As segundas-feiras eu não gosto de perder. Saio cedo porque encontra-se muitas coisas no lixo (JESUS, 1960, p.95).

            Sobre comida nutritiva é utópico, é um sonho para todos os cidadãos da favela, e até mesmo para a autora. Diversas vezes se encontra no Diário, Carolina, tendo que catar osso, pois não havia dinheiro para comprar carne. Pegando, também, verduras que muitas das vezes estavam em estado de degradação.

            Entende-se essa condição aos cidadãos. Carolina, conhecia um rapaz que vendia ferro no mesmo lugar que ela vendia. Ele era jovem. Catava carne no lixo. Em um certo dia ele ofereceu alguns pedaços de carne, e para não o chateá-lo, a autora aceitou. Tentou persuadi-lo a não consumir aquela carne podre, optando por comer os pães duros que estavam roídos pelos ratos. Ele recusou a sugestão, informando que não havia se alimentado nos últimos dois dias. Então, ele acendeu o fogo e assou a carne. A fome era tão intensa que ele não conseguiu esperar o cozimento completo; ele apenas a aqueceu e a devorou (JESUS, 1960).

No outro dia encontraram o pretinho morto. Os dedos do seu pé abriram. O espaço era de vinte centímetros. Ele aumentou-se como se fosse de borracha. Os dedos do pé parecia leque (JESUS, 1960, p. 34).

            Em cenários com este apresentado a falta ou a inadequação da alimentação é uma ameaça diretamente ao próprio direito à vida. Por essa razão, o acesso a uma alimentação apropriada, reconhecido como um direito tanto a nível individual como coletivo é uma obrigação do Estado, entretanto, não se concretiza ao longo da obra, mas a promoção da alimentação saudável é um papel crucial na promoção da interconexão e indivisibilidade dos direitos fundamentais e direitos humanos. Esse aspecto é essencial para assegurar uma existência digna e saudável.

             Portanto, a obra ainda nos dá apoio para apontar outras diversas violações, porém, já é visível que nem todos os direitos conferidos pela Constituição Federal brasileira são efetivados para o povo periférico, e que são extremamente carente de efetivações através de políticas públicas. Que o palácio funciona como uma área de recepção. A Prefeitura desempenha o papel de uma sala de refeições, e a cidade é como um jardim. Enquanto isso, a favela é comparável a um quintal ou um quarto de despejo onde o lixo é descartado. E aquilo que está no quarto de despejo ou queima-se ou joga-se no lixo (JESUS, 1960).

         Nesta obra, a autora não apenas compartilha suas experiências pessoais, mas também lança uma visão esclarecedora sobre as condições de vida das camadas mais marginalizadas da sociedade brasileira naquela época e diversas violações aos direitos mais basilares. Seu diário acabou por se tornar um documento de considerável importância para a compreensão das complexas questões sociais e raciais no Brasil, enriquecendo o diálogo sobre desigualdade e exclusão. "Quarto de Despejo" emerge como um marcante testemunho da tenacidade humana diante das adversidades e, assim, nos convida à reflexão acerca das persistentes injustiças sociais.

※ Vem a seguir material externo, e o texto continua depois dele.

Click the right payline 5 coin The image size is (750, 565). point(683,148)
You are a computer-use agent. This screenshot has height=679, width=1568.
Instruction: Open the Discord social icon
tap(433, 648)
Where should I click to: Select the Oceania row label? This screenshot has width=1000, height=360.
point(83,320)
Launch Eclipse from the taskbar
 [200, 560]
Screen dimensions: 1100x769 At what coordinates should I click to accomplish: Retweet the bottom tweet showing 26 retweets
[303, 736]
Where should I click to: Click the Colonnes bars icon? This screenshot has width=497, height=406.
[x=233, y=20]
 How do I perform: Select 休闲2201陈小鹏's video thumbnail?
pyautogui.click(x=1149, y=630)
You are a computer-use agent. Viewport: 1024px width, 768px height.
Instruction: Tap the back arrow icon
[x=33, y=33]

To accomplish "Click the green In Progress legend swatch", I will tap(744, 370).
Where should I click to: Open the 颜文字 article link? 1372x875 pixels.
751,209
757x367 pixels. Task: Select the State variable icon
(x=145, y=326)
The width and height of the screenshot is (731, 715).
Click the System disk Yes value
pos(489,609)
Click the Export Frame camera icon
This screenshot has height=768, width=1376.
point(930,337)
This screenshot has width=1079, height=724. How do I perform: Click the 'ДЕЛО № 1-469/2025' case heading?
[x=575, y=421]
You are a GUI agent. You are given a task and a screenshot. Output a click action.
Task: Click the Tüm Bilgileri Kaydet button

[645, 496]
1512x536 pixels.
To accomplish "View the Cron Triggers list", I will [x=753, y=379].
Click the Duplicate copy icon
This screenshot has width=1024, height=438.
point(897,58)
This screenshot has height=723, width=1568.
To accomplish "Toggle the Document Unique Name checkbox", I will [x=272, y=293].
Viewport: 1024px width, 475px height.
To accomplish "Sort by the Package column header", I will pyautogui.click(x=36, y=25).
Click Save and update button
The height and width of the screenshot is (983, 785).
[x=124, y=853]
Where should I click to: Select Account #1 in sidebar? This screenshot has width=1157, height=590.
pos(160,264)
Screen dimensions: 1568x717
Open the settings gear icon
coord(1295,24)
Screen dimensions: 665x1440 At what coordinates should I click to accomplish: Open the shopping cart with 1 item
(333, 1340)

           Assim, como outrora destacado, percebe-se que através do seu diário, Carolina faz denúncias acerca de diversas questões que estão impregnadas na sociedade brasileira, assim fazendo reflexões sobre as estruturas de dominação que vigoram na pátria verde-amarela, desse modo, em seus escritos, temas como o racismo estrutural, violações de direitos basilares e a territorialidade da favela são abordados.

         Através da obra de Carolina, percebe-se que o território da favela e da periferia acabam por sua vez sendo alvos de estereótipos, esses muitas vezes alimentados pelo racismo e pelo preconceito, assim, tratam o território da favela como se esse fosse naturalmente degradado e as pessoas que ali vivem fossem naturalmente violentas, entretanto, em seus escritos, Carolina denuncia e expõe que a favela é criada e mantida dessa forma, mantida pela força elitista e burguesa, que utiliza-se dos meios de informações e das ações políticas, para que assim, mantenha o território da favela como o “quarto de despejo” da sociedade, dessa maneira, a estrutura de dominação busca manter as histórias, personalidades e os direitos dos que ali vivem apagados, deixando-os como subcidadãos e mantendo-os à margem da sociedade, utilizando o Estado para negligenciar os direitos das pessoas que ali vivem.